ЗАДАНИЕ A:
Пожалуйста, определите по тексту о первой записи Армстронга, верны ли утверждения: (i) студия «Gennett» находилась в Чикаго; (ii) во время первого сеанса «Creole Jazz Band» записал девять пьес; (iii) «Gennett» давала исполнителям гарантии на случай, если пластинка не выйдет. На каждое ответьте «да» или «нет» и приведите точную цитату из текста, которая это решает.

ТЕКСТ ДОКУМЕНТА:
-----

Первую запись своего соло Луи Армстронг сделал 6 апреля 1923 года в студии «Gennett», исполняя вместе с оркестром пьесу «Chimes Blues». Основанная компанией «Starr Piano» фирма «Gennett» находилась в Ричмонде, штат Индиана, маленьком индустриальном городке, расположенном примерно в двухстах милях к юго-востоку от Чикаго. Поскольку она не располагала переносным записывающим оборудованием, имевшимся у «OKeh» и других более крупных фирм, музыканты вынуждены были тратить на поездку четыре часа. И столько же обратно. Правда, что касается оркестра Оливера, то не исключено, что он записывался во время очередных гастролей, проходивших где-нибудь неподалеку от Ричмонда. В этих условиях оркестры старались сделать за день как можно больше записей. Так, во время первого сеанса «Creole Jazz Band» записал девять пьес. Обычно «Gennett» платила исполнителям двадцать процентов от получаемого ею общего дохода. При этом никаких гарантий на случай, если пластинка не выйдет, не давалось. Условия в студии были страшно примитивными. Достаточно сказать, что она размещалась в старом складском помещении, расположенном вдоль железнодорожной ветки. Каждый раз, когда мимо громыхали поезда, запись приходилось приостанавливать.

-----

Строки, взятые из коллекции:
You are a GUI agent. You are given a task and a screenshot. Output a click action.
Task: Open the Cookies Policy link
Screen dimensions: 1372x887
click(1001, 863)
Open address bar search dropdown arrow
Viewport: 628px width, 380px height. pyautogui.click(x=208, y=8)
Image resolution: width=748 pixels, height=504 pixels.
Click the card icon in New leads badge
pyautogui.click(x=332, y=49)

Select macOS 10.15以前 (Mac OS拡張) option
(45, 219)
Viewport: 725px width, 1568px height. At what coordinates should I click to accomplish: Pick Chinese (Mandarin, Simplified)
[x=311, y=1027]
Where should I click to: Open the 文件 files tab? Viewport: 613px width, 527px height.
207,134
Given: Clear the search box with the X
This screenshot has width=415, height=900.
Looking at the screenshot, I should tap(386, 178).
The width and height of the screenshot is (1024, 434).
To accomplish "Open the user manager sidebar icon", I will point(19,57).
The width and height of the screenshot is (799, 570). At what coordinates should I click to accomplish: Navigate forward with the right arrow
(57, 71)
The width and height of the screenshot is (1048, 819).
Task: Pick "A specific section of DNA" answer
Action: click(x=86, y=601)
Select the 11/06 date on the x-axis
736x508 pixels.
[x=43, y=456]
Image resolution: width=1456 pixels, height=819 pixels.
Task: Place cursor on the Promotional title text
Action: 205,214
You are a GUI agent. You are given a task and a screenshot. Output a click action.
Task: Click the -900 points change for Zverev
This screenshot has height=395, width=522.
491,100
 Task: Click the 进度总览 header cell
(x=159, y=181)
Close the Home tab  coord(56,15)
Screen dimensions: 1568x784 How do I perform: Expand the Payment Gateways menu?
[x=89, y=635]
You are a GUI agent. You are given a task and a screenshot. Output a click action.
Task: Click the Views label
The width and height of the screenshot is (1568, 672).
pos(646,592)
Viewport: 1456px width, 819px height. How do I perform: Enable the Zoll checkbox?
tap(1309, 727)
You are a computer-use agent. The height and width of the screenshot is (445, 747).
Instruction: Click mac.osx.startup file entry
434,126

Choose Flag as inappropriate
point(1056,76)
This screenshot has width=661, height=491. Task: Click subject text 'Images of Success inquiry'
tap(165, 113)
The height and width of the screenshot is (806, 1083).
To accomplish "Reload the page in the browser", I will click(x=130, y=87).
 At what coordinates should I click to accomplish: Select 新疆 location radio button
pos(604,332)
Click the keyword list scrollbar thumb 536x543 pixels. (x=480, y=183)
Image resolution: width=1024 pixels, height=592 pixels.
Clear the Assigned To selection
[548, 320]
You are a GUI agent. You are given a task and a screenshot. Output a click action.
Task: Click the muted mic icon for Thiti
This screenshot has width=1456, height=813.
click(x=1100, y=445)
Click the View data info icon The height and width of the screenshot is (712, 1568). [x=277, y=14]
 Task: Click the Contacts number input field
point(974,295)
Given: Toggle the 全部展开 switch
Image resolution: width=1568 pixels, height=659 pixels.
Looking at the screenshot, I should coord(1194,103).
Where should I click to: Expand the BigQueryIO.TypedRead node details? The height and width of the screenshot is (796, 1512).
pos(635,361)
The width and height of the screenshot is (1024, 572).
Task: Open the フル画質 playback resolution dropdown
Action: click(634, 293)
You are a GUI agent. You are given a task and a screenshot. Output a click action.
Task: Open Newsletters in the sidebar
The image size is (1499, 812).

-----

ЗАДАНИЕ B:
Оформите нумерованным списком строки из приведенных выше строк коллекции, начиная со строки с «At what coordinates should I click to accomplish: Select» и заканчивая строкой с «Action: click(634, 293)» включительно. Пустые строки не включайте.

ПОЛНЫЙ ОТВЕТ A:
(i) Нет: «фирма «Gennett» находилась в Ричмонде, штат Индиана».
(ii) Да: «Так, во время первого сеанса «Creole Jazz Band» записал девять пьес».
(iii) Нет: «При этом никаких гарантий на случай, если пластинка не выйдет, не давалось».

ПОЛНЫЙ ОТВЕТ B:
1.  At what coordinates should I click to accomplish: Select 新疆 location radio button
2. pos(604,332)
3. Click the keyword list scrollbar thumb 536x543 pixels. (x=480, y=183)
4. Image resolution: width=1024 pixels, height=592 pixels.
5. Clear the Assigned To selection
6. [548, 320]
7. You are a GUI agent. You are given a task and a screenshot. Output a click action.
8. Task: Click the muted mic icon for Thiti
9. This screenshot has width=1456, height=813.
10. click(x=1100, y=445)
11. Click the View data info icon The height and width of the screenshot is (712, 1568). [x=277, y=14]
12.  Task: Click the Contacts number input field
13. point(974,295)
14. Given: Toggle the 全部展开 switch
15. Image resolution: width=1568 pixels, height=659 pixels.
16. Looking at the screenshot, I should coord(1194,103).
17. Where should I click to: Expand the BigQueryIO.TypedRead node details? The height and width of the screenshot is (796, 1512).
18. pos(635,361)
19. The width and height of the screenshot is (1024, 572).
20. Task: Open the フル画質 playback resolution dropdown
21. Action: click(634, 293)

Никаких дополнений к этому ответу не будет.